Dice el maestro Jose Manuel Navia que no le gusta que le hablen del “color Navia”. Y aunque al maestro  no le guste yo creo que el “tono” de su fotografía es muy identificable. Dicho “tono” lo consigue de la forma mas simple: fotografiando a determinadas horas y en según qué condiciones.

Puede que exagere un poco pero siempre he pensado que los fotógrafos podemos usar la cámara de fotos como si fuera la paleta de un pintor. En la fotografía analógica primero la película Kodachrome y posteriormente la Fuji Velvia eran usadas por los pioneros del color para conseguir colores intensos en sus fotografías. Con la llegada de la tecnología digital los usuarios disponemos a través de  los ajustes de nuestras maravillosas cámaras de un gran repertorio  para plasmar a nuestro antojo los colores que vemos a través del visor. Dichos colores los podremos avivar , apagar, alterar, combinar o usar tal como los vemos. Será nuestro gusto personal y nuestra formación visual, la que nos permita decantarnos por una determinada paleta.

Por lo tanto, creo, que debemos tomar partido a la hora de seleccionar nuestro “tono” fotográfico. Para conseguirlo lo primero que debemos  hacer es que el balance de blancos de nuestra cámara no esté en automático. Yo no quiero que un técnico en Japón ( mi cámara es Fuji ) me diga cual es el balance correcto para mis fotografías; lo quiero decidir yo. Y yo he decidido trabajar siempre con una temperatura de 5000-5500ºK, como me enseñó Tino Soriano. De esta forma doto de un “tono” cálido a mis fotos que me es muy agradable .

Hay fotógrafos, como Franco Fontana, cuya decisión es trabajar con colores primarios, casi puros

Otros fotógrafos recurren a colores  mezclados, apagados , donde los colores primarios desaparecen y toman presencia los secundarios algo sucios , como en  Gueorgui Pinkhassov.

O en Harry Gruyaert

Harry Gruyaert
Harry Gruyaert

En el caso de la fotógrafa norteamericana Jan Meissner el color se trabaja en la edición posterior consiguiendo unas imágenes casi pictóricas.

En otros casos el color llega a su mínima expresión , como es el caso de las fotografías del arquitecto y fotógrafo danés Rasmus Hjortshoj  influenciado por la luz nórdica.

Rasmus Hjortshoj
Rasmus Hjortshoj

Volviendo al “tono” de la fotografía  de Navia , creo que si  fuera pintor dispondría en su paleta escasos colores, tres o cuatro, como mucho cinco , pero muy mezclados para conseguir esos tierra rojizos  , sienas dorados , azules oscuros casi violáceos, verdes apagados, amarillos oro y un poquito de rojo para dar una pincelada aquí y allí.

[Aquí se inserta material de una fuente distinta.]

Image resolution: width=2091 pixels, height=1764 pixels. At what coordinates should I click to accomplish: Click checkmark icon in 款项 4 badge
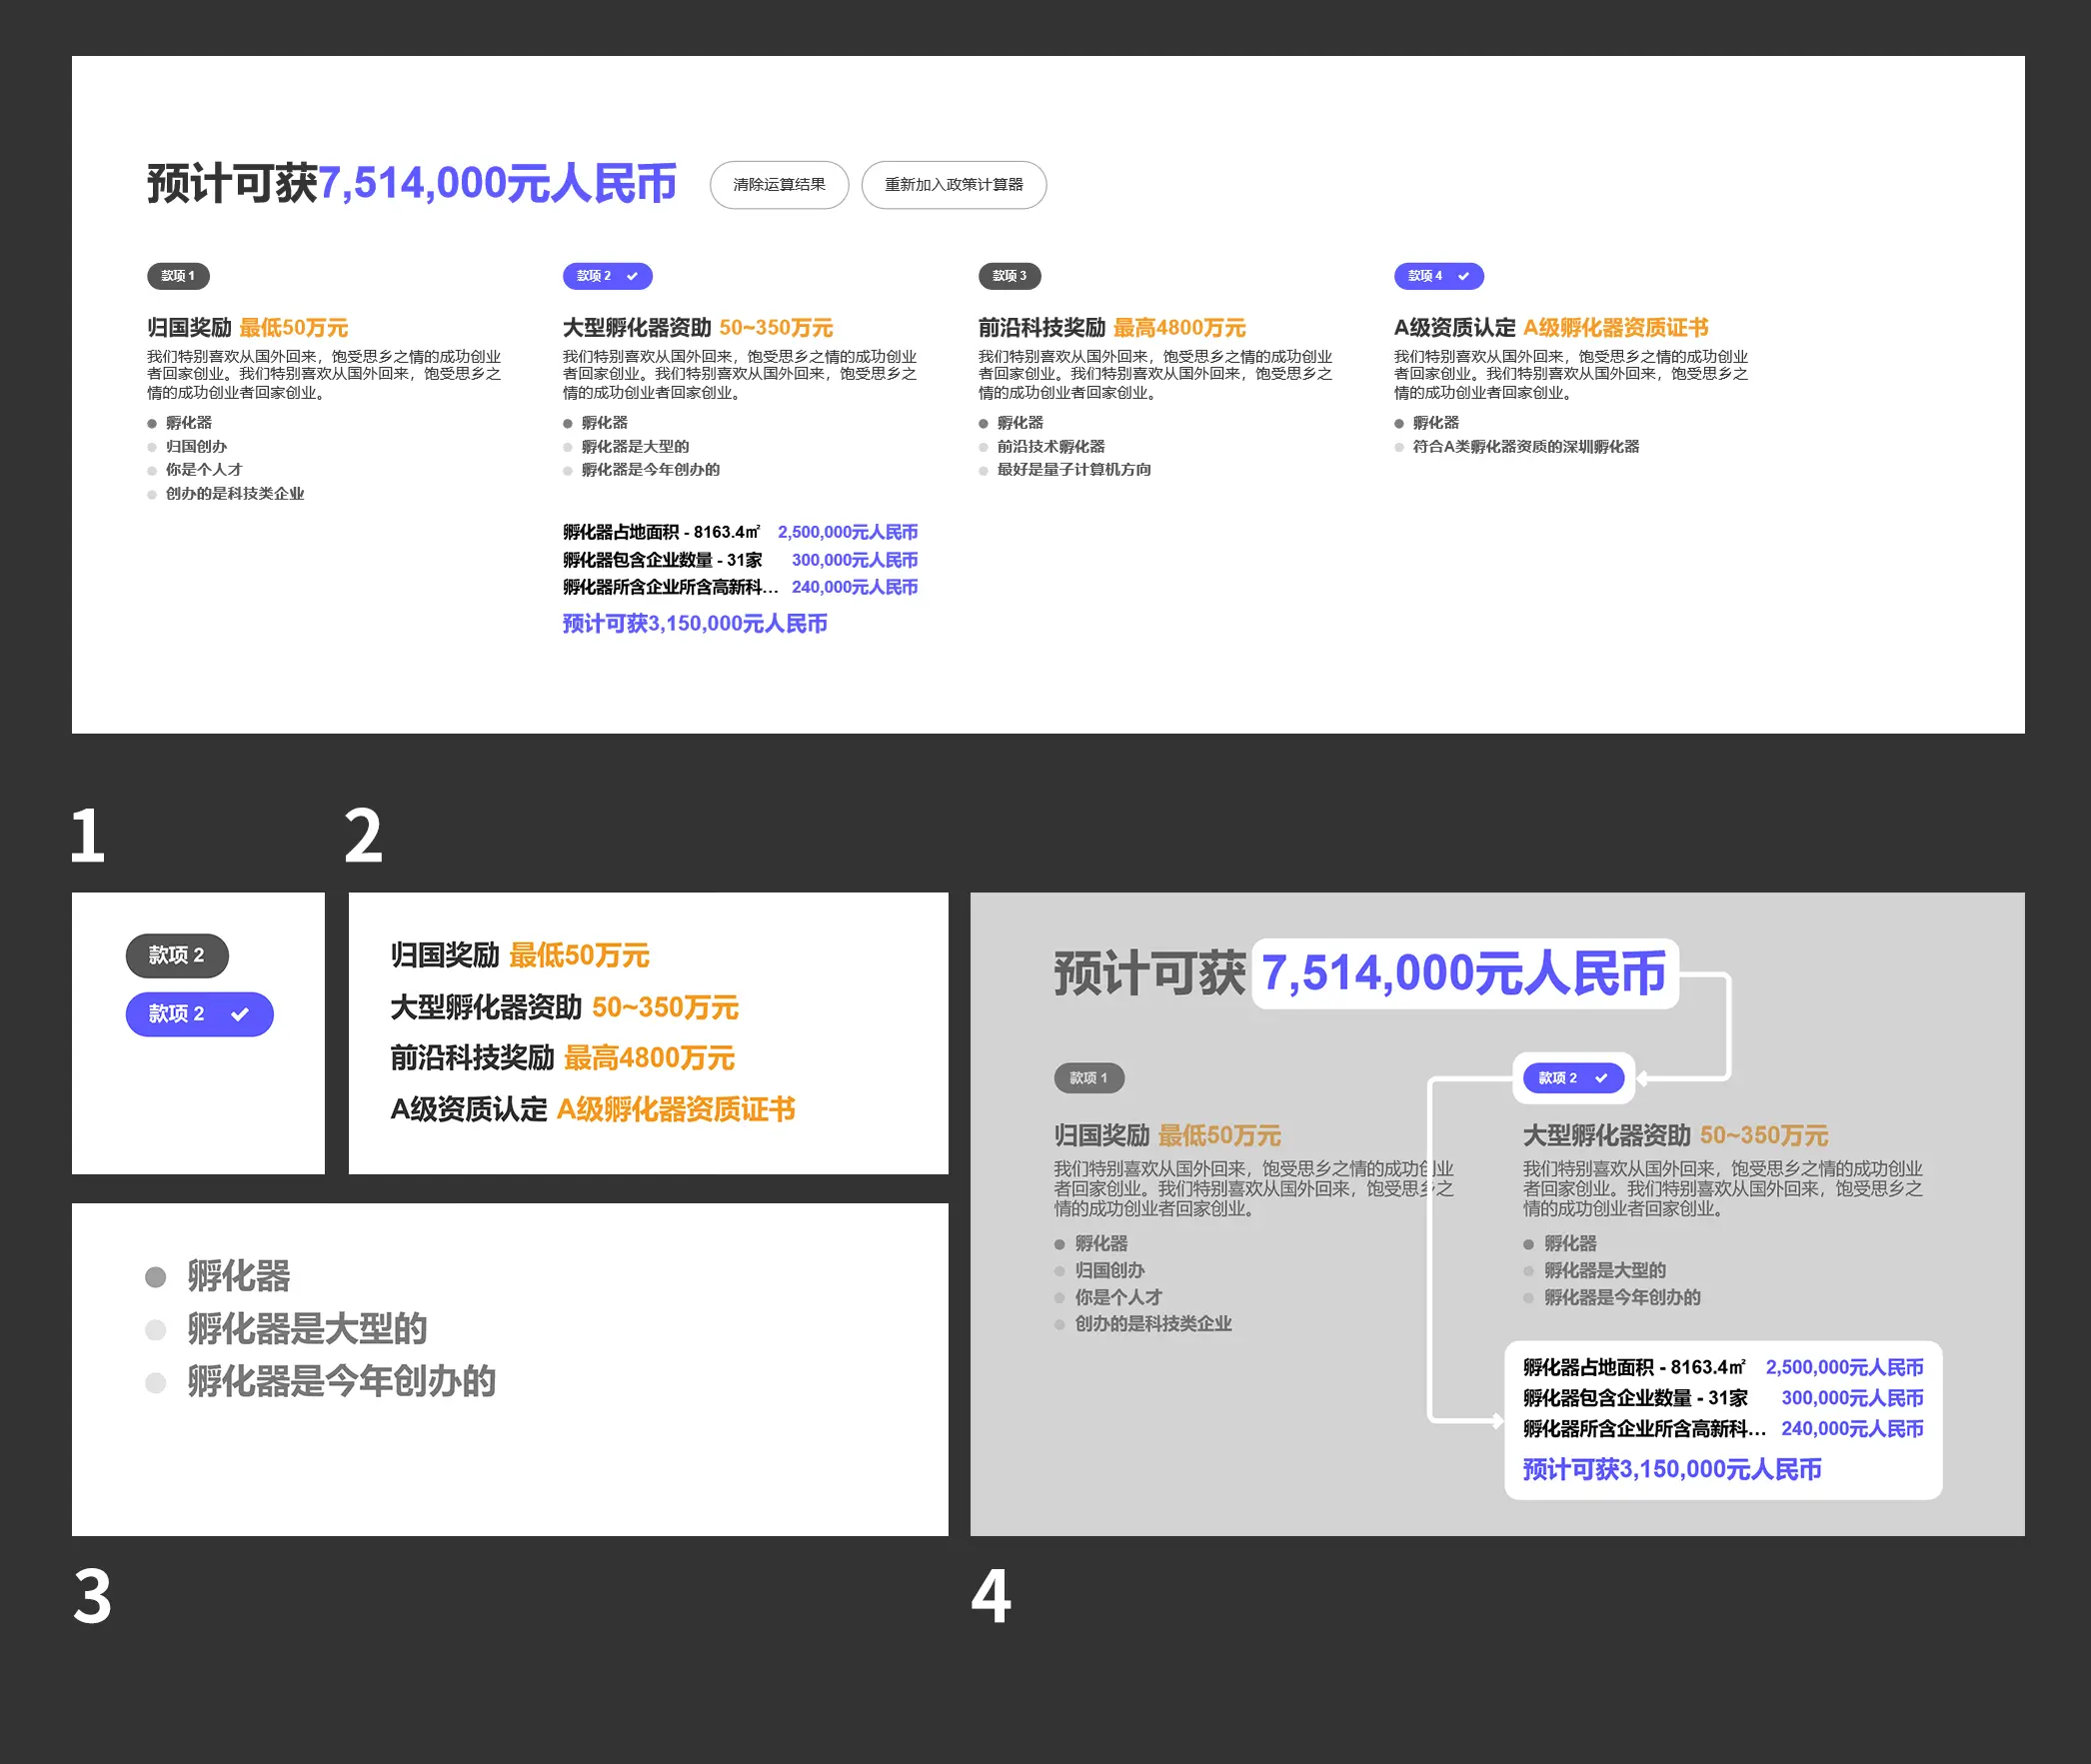click(1463, 276)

¿Y como consigue esta paleta de colores tan característica? . Pues él lo cuenta muy a menudo : “Trabajo a primera y última hora del día , el resto del día lo dedico a interiores”. Es de esta forma tan sencilla que los colores quedan contaminados por el matiz mas bien cálido de los amaneceres y atardeceres del sol . Los colores fríos como el azul del cielo se tornan violáceos , los verdes se agostan y los cálidos se refuerzan en su proximidad.

Por lo tanto creo que es necesario que nos impliquemos con el color, ya sea tomando decisiones con nuestro balance de blancos,con las horas a las que salgamos a fotografiar o con el revelado posterior que hagamos de nuestros RAWS . De esta forma nuestras fotografías tendrán la personalidad que nosotros hayamos decidido y no un señor desde Japón.